Headline: USD/CAD Buyers Defend 1.4000 as Focus Shifts to 1.4043 Resistance
The USD/CAD pair is holding firm above the psychologically important 1.4000 handle, where buyers have consistently stepped in this week. Multiple intraday lows between 1.4000 and 1.4007 underline this area as a clear line in the sand for short-term direction, giving forex traders a defined bias and measurable risk.
Above 1.4000, the near-term technical outlook leans constructive. The first hurdle is sustaining a break above the 50% Fibonacci retracement at 1.40135, a level that has begun to underpin intraday momentum. Clearing this zone keeps buyers in control and opens the path toward a cluster of resistance near yesterday’s high, where the previously broken 38.2% retracement of the late-October advance converges with the descending 100-hour moving average around 1.4043.
As long as price action holds the 1.4000 floor, dip-buying remains the favored strategy in the short term. A decisive move below that support would invalidate the bullish bias and shift the focus back to downside risk, but for now, the Canadian dollar continues to face pressure while the US dollar maintains a bid above this key level.

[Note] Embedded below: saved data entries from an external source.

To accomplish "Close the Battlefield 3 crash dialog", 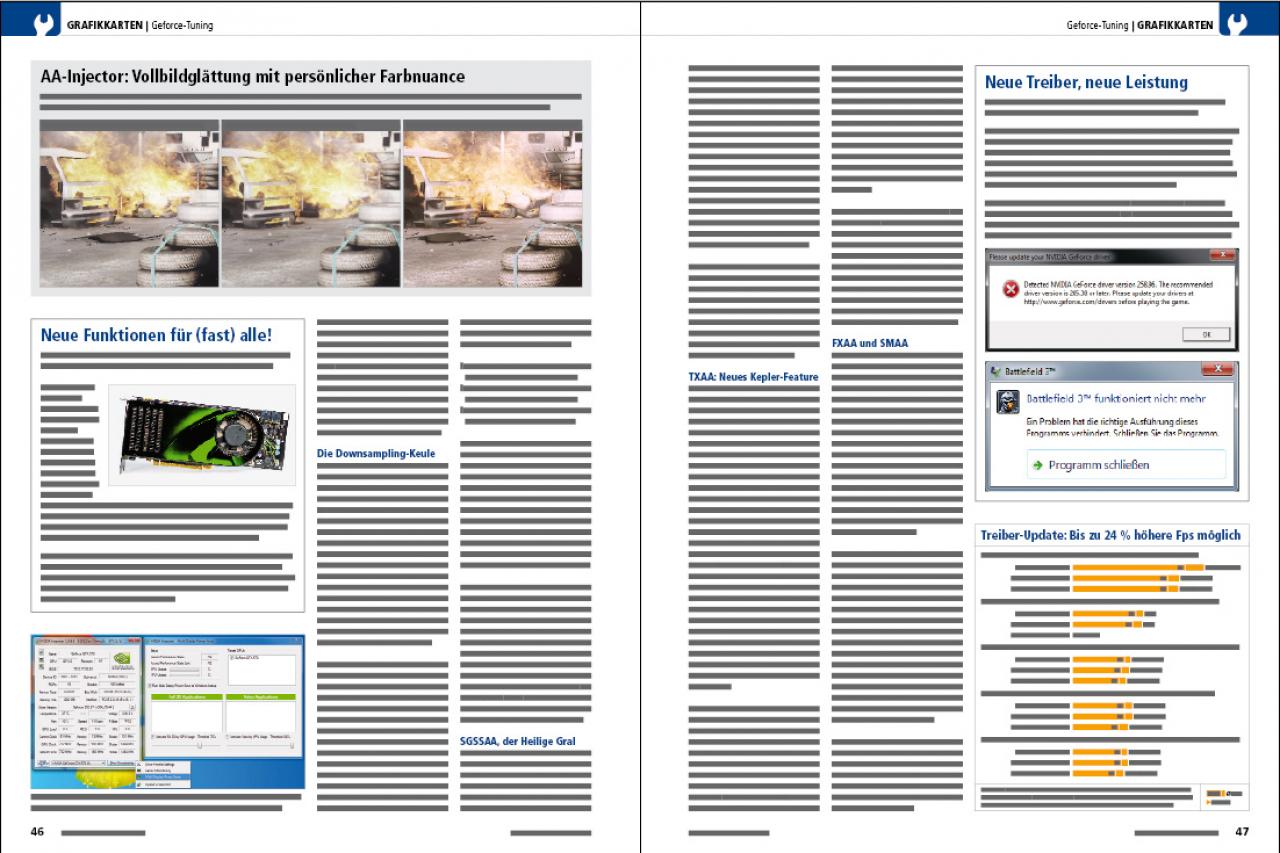I will click(x=1217, y=370).
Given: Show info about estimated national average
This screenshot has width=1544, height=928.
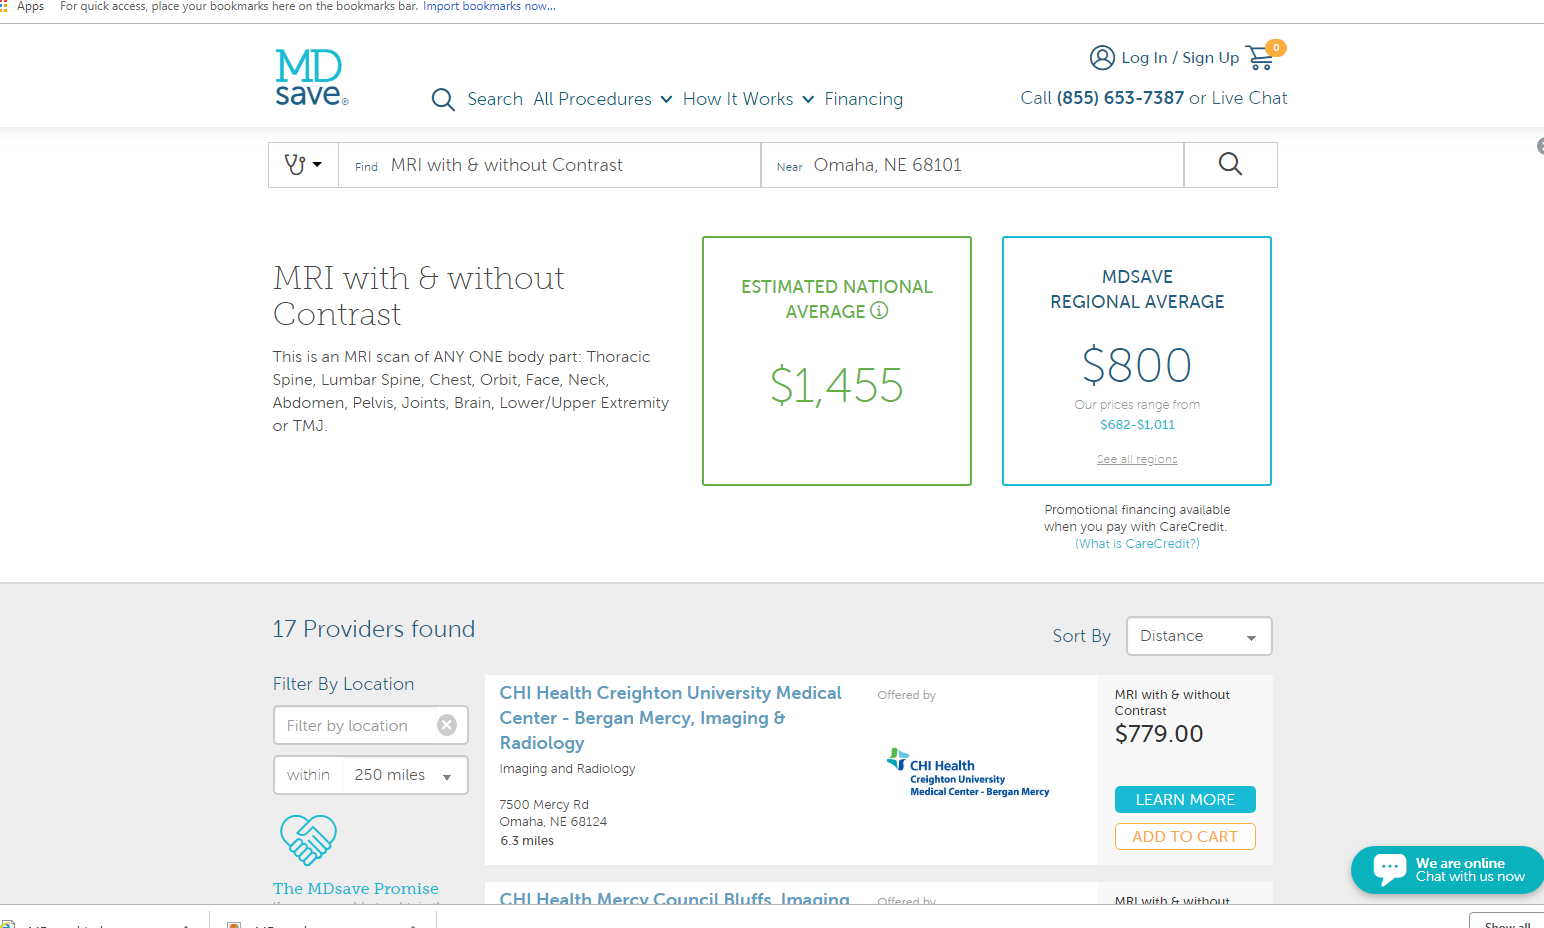Looking at the screenshot, I should 879,311.
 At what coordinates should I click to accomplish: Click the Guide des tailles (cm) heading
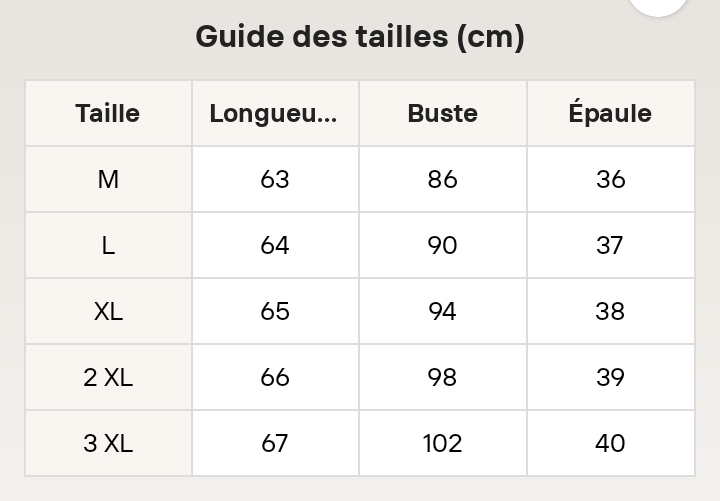point(360,36)
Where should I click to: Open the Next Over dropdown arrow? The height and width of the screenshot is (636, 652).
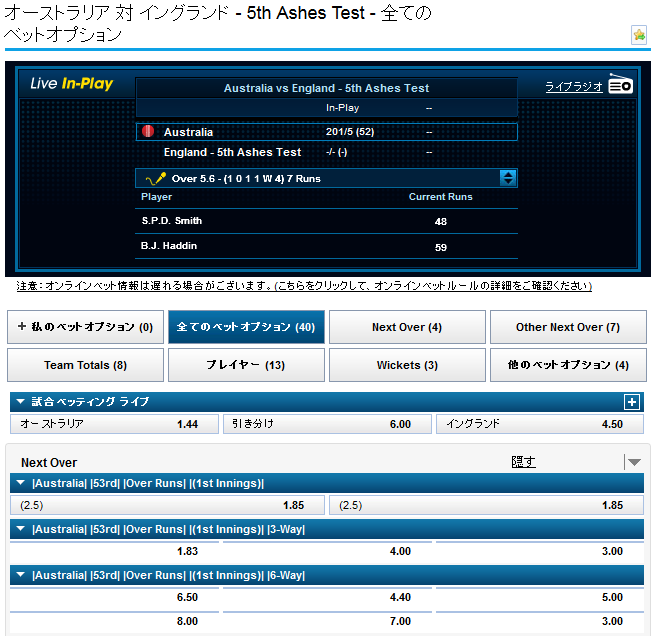tap(633, 462)
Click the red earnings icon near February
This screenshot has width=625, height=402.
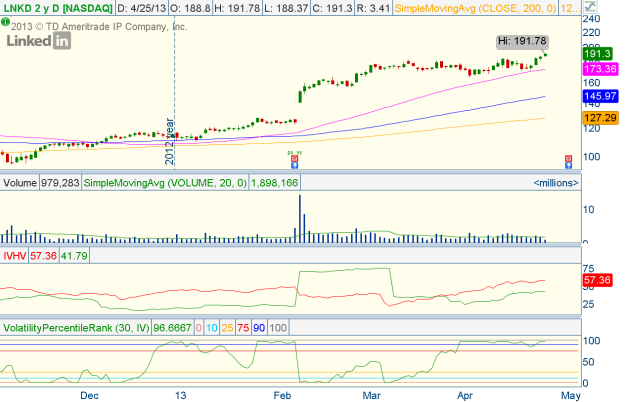point(294,158)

Key Points: – USD/CAD repeatedly found support at 1.4000–1.4007, reinforcing a bullish intraday bias. – 1.4000 acts as the primary risk marker; a break below would negate the upside view. – First objective: hold above the 50% retracement at 1.40135 to confirm momentum. – Next target zone: around 1.4043, where the 38.2% retracement and 100-hour MA align. – Buyers remain in control while price stays above 1.4000; below it, bias turns cautious.